Dengue fever has a long story. The disease has created hundreds of epidemics and pandemics, affecting millions of people throughout the world.
Dengue fever is a very old disease; the earliest known clinical descriptions of a dengue like illness are found in then Chinese literature during the Chin Dynasty (265-420 CE), Tang Dynasty ( 610 CE) and Northern Sung Dynasty (992 CE).
These reports described a disease called ‘water poison,’ due to its association with water associated flying insects and whose clinical description included fever, rash, arthralgia, myalgia and hemorrhagic manifestations.
There are reports of epidemics of dengue-like illness in the French West Indies in 1653 and in Panama in 1699.
It then fell silent, resting quietly until 1779, when the disease began to explode. Scientists then saw dengue in North America, Asia and Africa.
The first medically confirmed dengue epidemic came in 1818 when Peru was struck with 50,000 dengue cases.
Starting in the 16th century with the expansion of European colonialism and trade, Aedes aegypti spread around the world by hitching rides in water storage containers on boat.
The virus etiology of dengue fever was not documented until 1943-44, when Japanese and American scientists simultaneously isolated the viruses from soldiers in the Pacific and Asian theaters during Word War II.

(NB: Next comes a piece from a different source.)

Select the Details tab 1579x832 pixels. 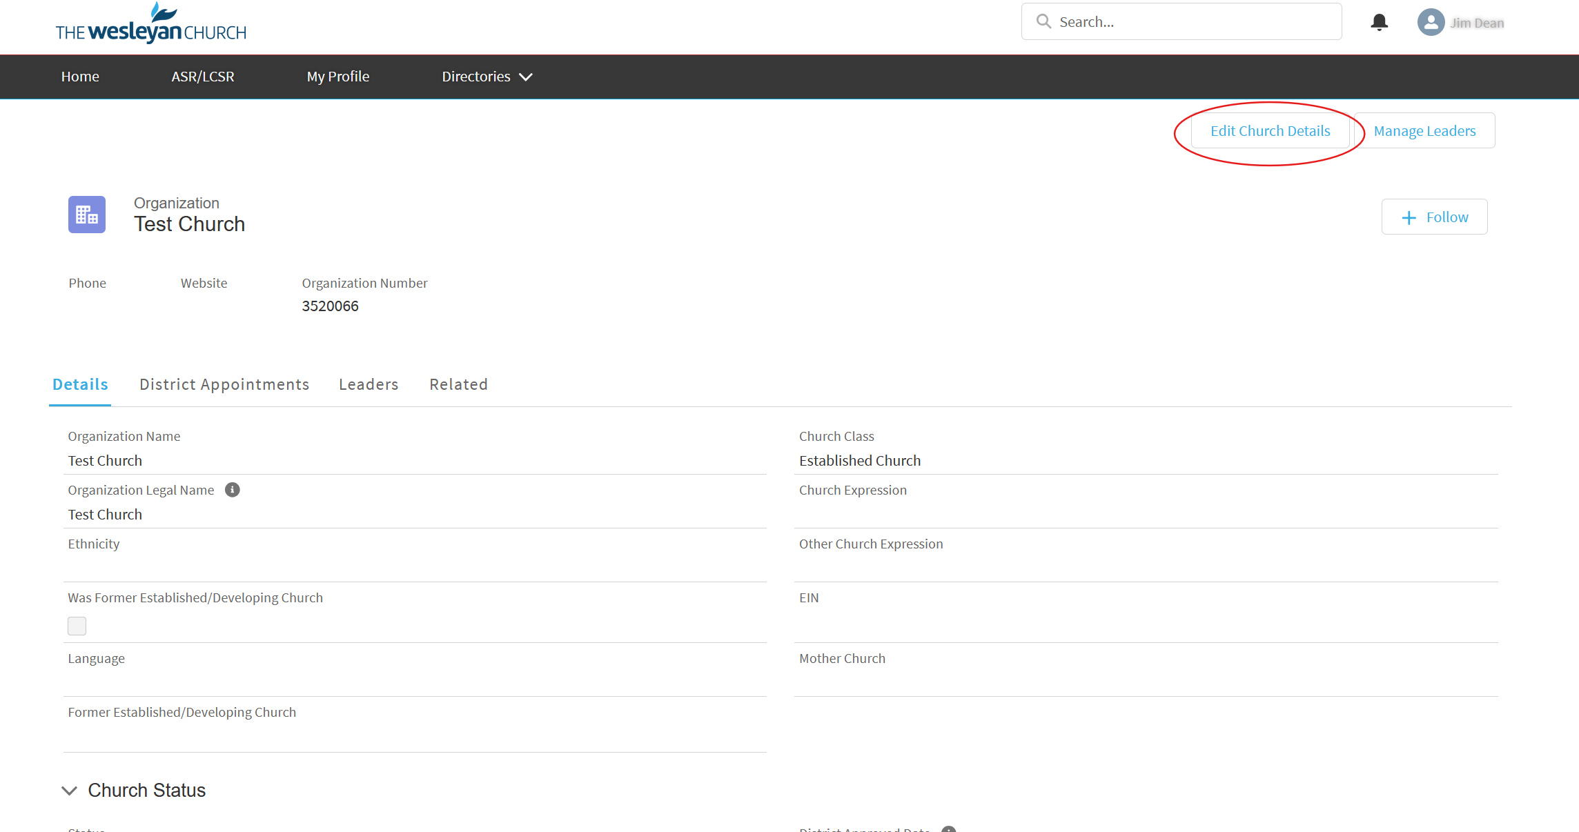click(80, 384)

Dengue was a major cause of morbidity among Allied and Japanese soldiers in the Pacific. The scientists were able to show that some virus strains from three geographic locations (Hawaii, New Guinea and India) were antigenetically similar.
This virus called dengue.
The term dengue was first used in Cuba in 1928 meaning ‘affected’. The Spanish term may have been based on the Swahili term ‘dinga’ or ‘dyenga’ meaning ‘a sudden cramp-like seizure’ used during chikungunya-like epidemics on the East Coasts of Africa in 1823.